▶ **Stored items**:
- Opening Delimiter -

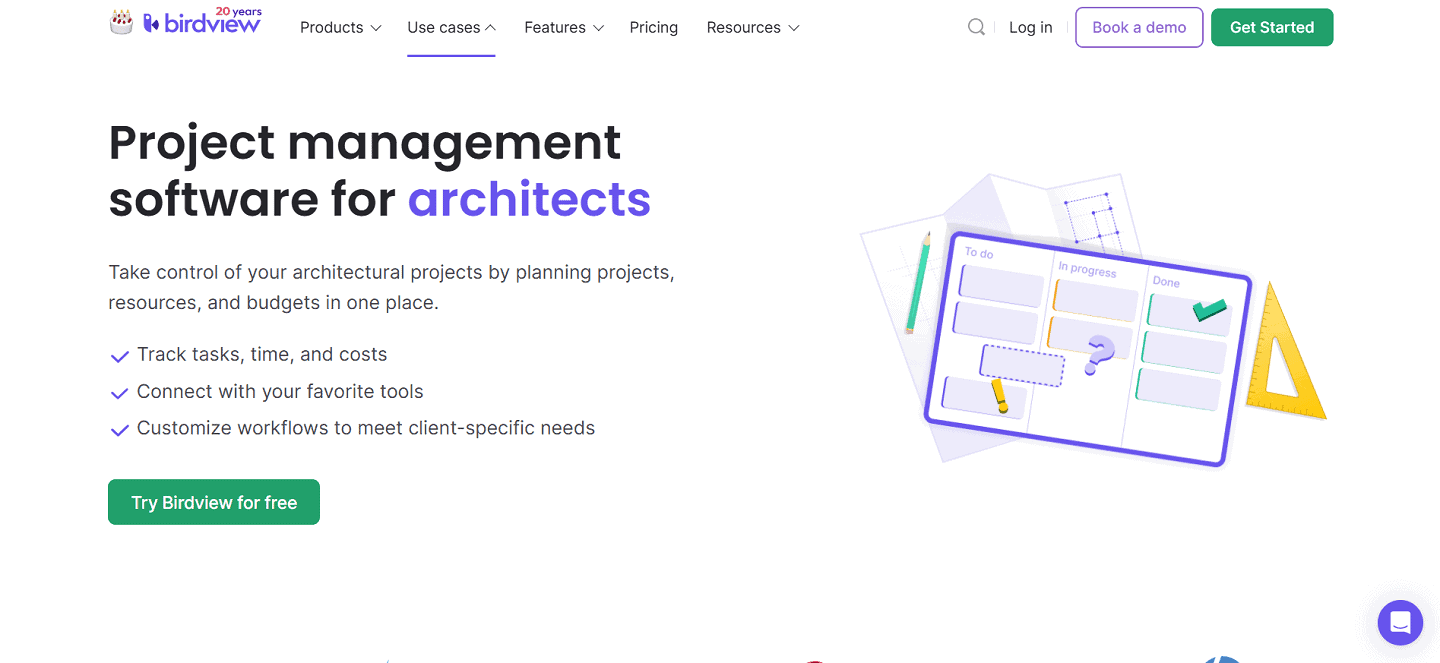The height and width of the screenshot is (663, 1440).
Task: Open the Log in link
Action: [1030, 27]
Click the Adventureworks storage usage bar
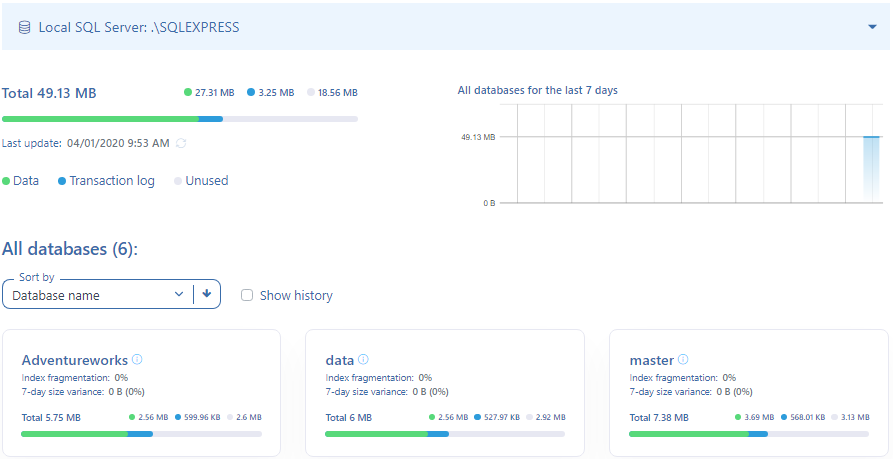Viewport: 893px width, 459px height. point(141,434)
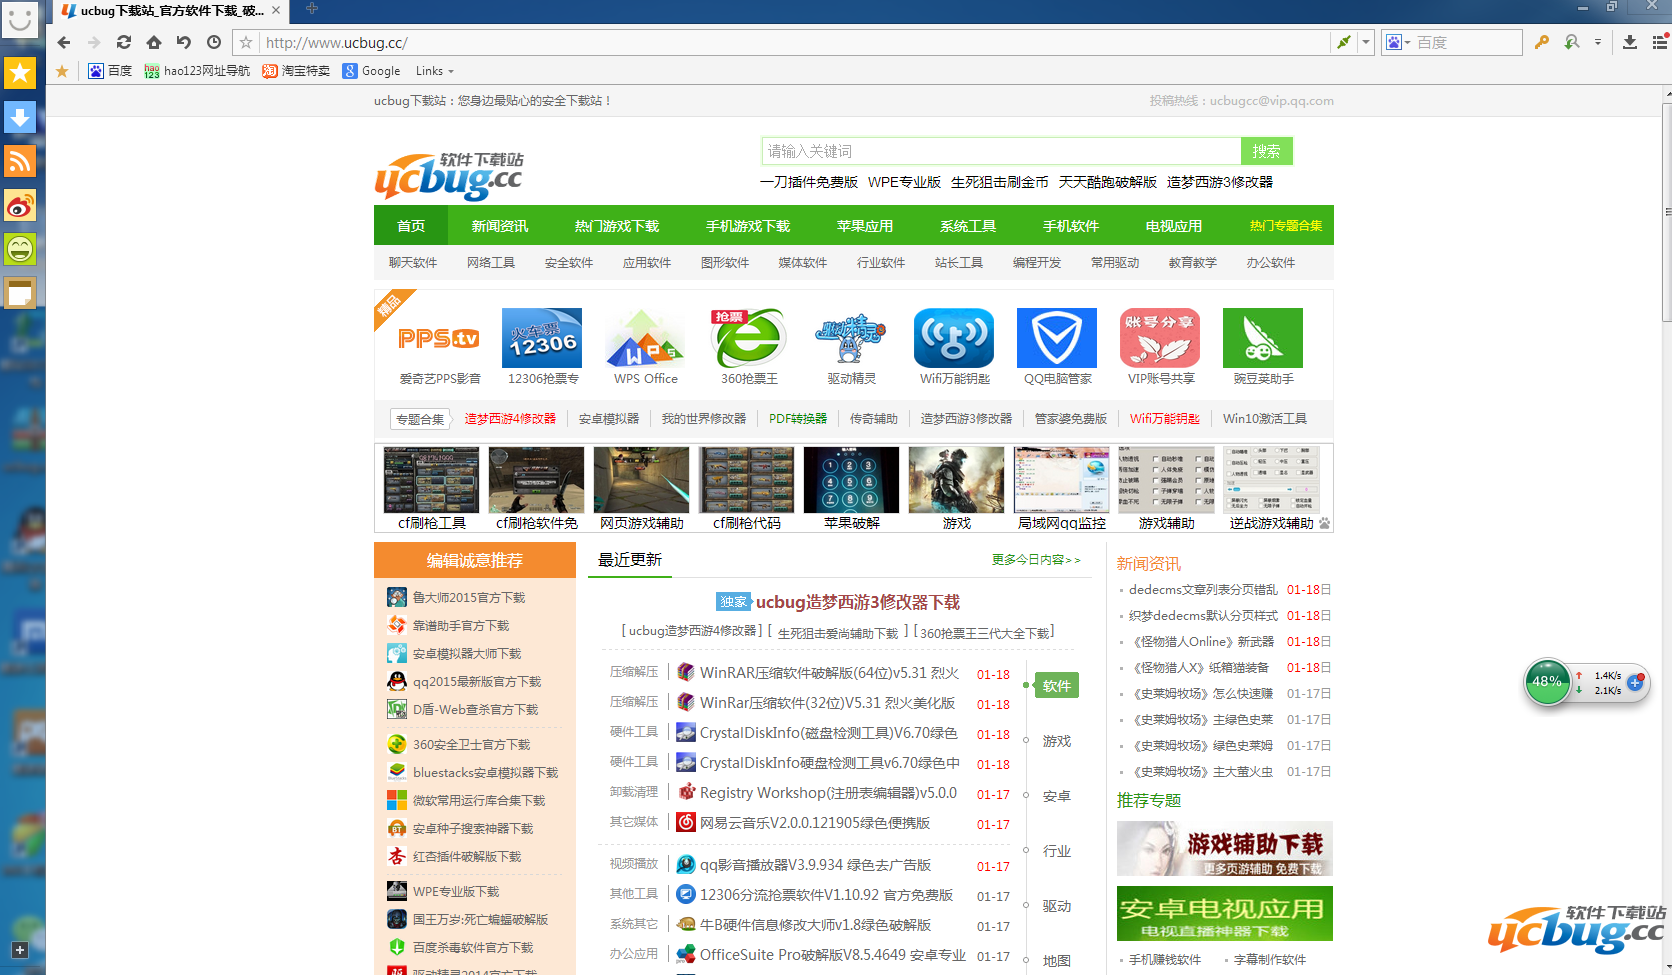This screenshot has height=975, width=1672.
Task: Open the RSS feed sidebar icon
Action: tap(20, 161)
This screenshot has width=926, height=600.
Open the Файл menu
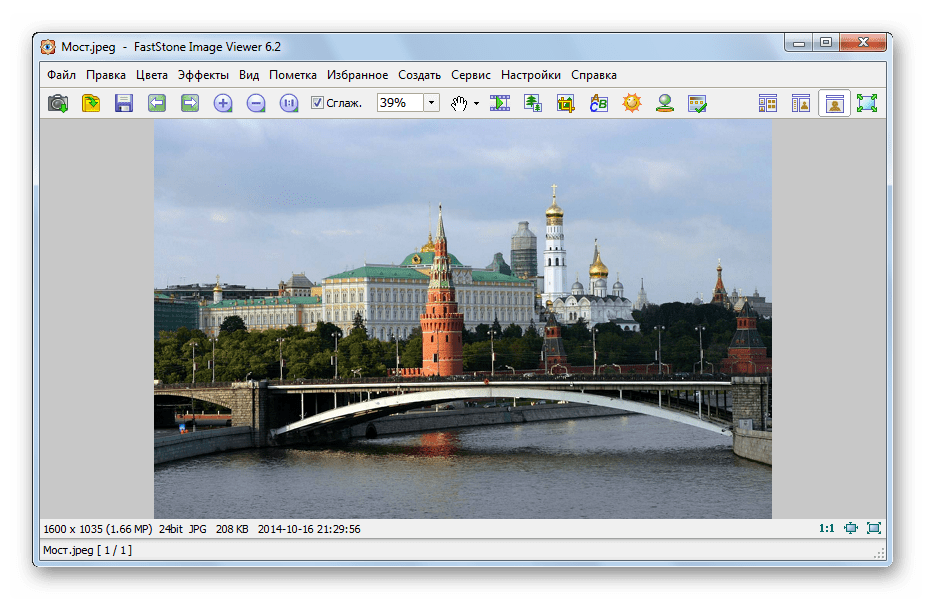tap(61, 75)
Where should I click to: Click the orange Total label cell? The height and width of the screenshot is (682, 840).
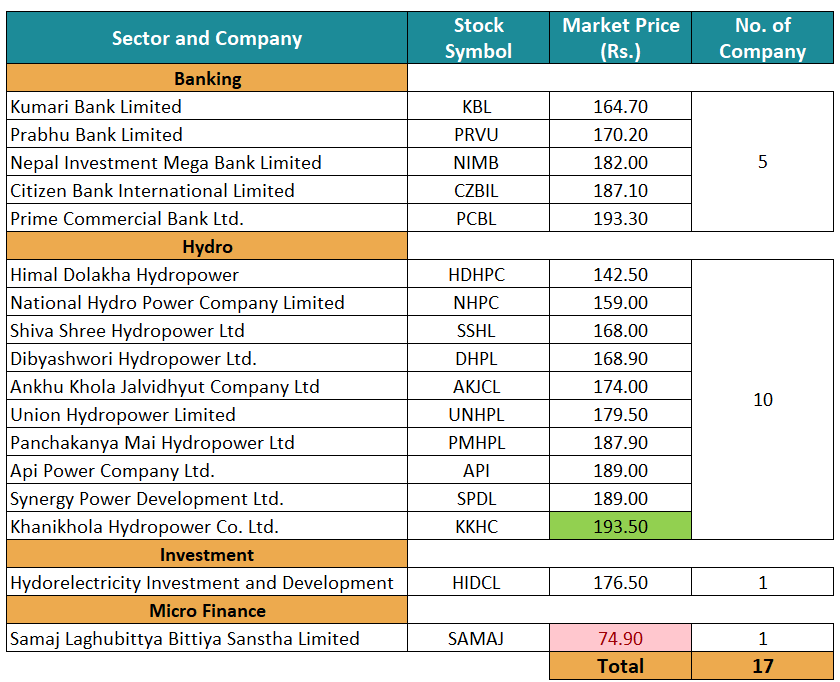point(620,666)
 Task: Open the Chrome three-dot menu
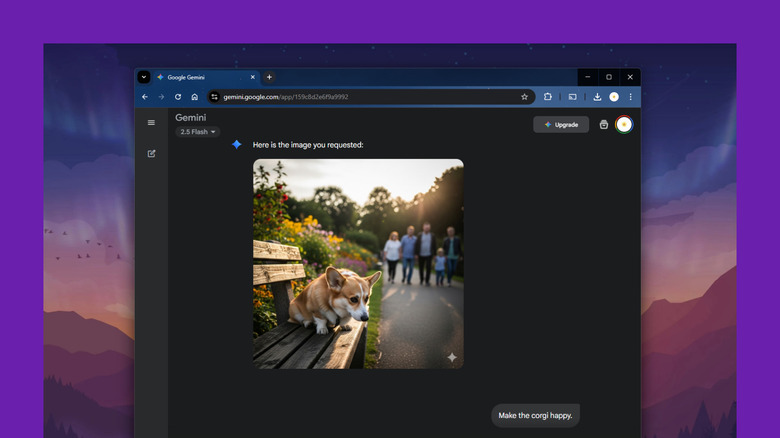coord(630,97)
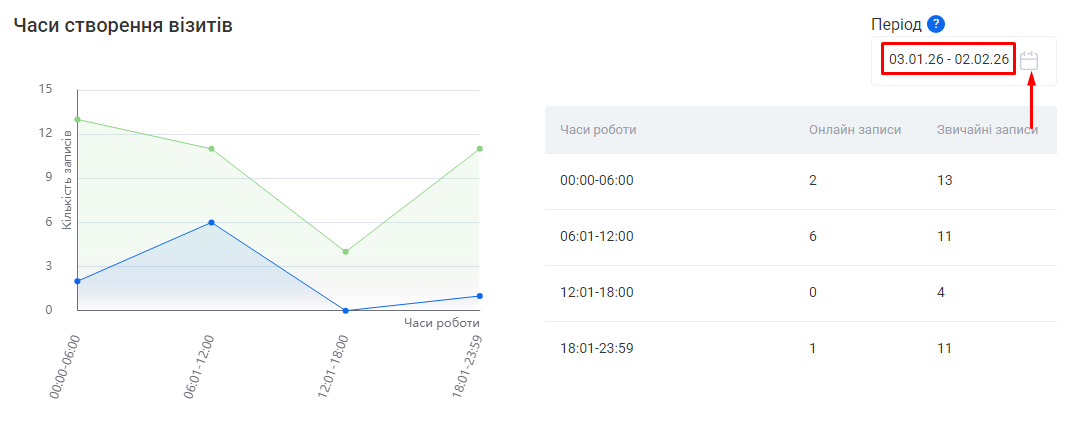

- Closing Delimiter -

▶ **TASK REQUIREMENTS**: Make an exact copy of the lines of the records from the line containing "This screenshot has width=926, height=600." through the final line, both ends included, but not of the pictures.

▶ **OUTPUT OF THE TASK**:
This screenshot has width=926, height=600.
Open the Файл menu
tap(61, 75)
Where should I click to: Click the orange Total label cell? The height and width of the screenshot is (682, 840).
point(620,666)
 Task: Open the Chrome three-dot menu
coord(630,97)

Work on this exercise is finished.